Text passage:
Medicaid Fraud Is a Symptom of America’s Trust Deficit
Ohio Auditor of State Keith Faber has been making the rounds in Congress and media talking about the work of his office to identify areas of fraud, waste, and abuse of our state’s Medicaid program. Amounting to as much as $4.4 billion, that much abuse of taxpayer money is bad enough, but one of his comments highlighted a far greater problem. And it’s one that threatens the very fabric of our nation as we ponder the USA’s 250th birthday.
During one interview, Faber said, “Our Medicaid program, like a lot of our social programs are predicated on a trust society.” He’s right. But it’s not just social programs that rely on trust. Virtually all of modern civilization relies on it to some degree. And the lack of it doesn’t just levy monetary burdens; it rots us from inside and robs us of time and peace of mind.

Exercise requirements:
a: In the Medicaid fraud article, how much fraud, waste, and abuse of Ohio's Medicaid program is mentioned?
b: Reproduce the Medicaid fraud article word for word from "Medicaid Fraud Is" to "USA’s 250th birthday.".

Supplied data:

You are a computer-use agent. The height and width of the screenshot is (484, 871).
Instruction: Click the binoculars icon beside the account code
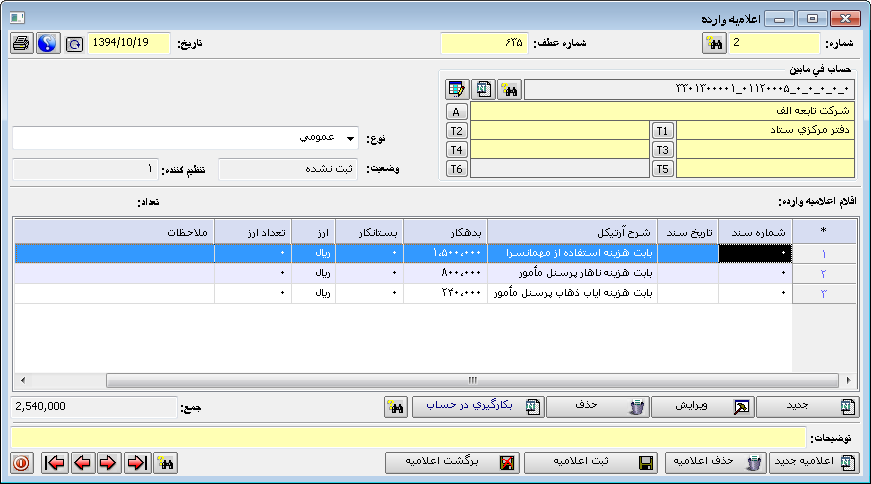(510, 90)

Responses to the exercise:
a: As much as $4.4 billion.

b:
Medicaid Fraud Is a Symptom of America’s Trust Deficit
Ohio Auditor of State Keith Faber has been making the rounds in Congress and media talking about the work of his office to identify areas of fraud, waste, and abuse of our state’s Medicaid program. Amounting to as much as $4.4 billion, that much abuse of taxpayer money is bad enough, but one of his comments highlighted a far greater problem. And it’s one that threatens the very fabric of our nation as we ponder the USA’s 250th birthday.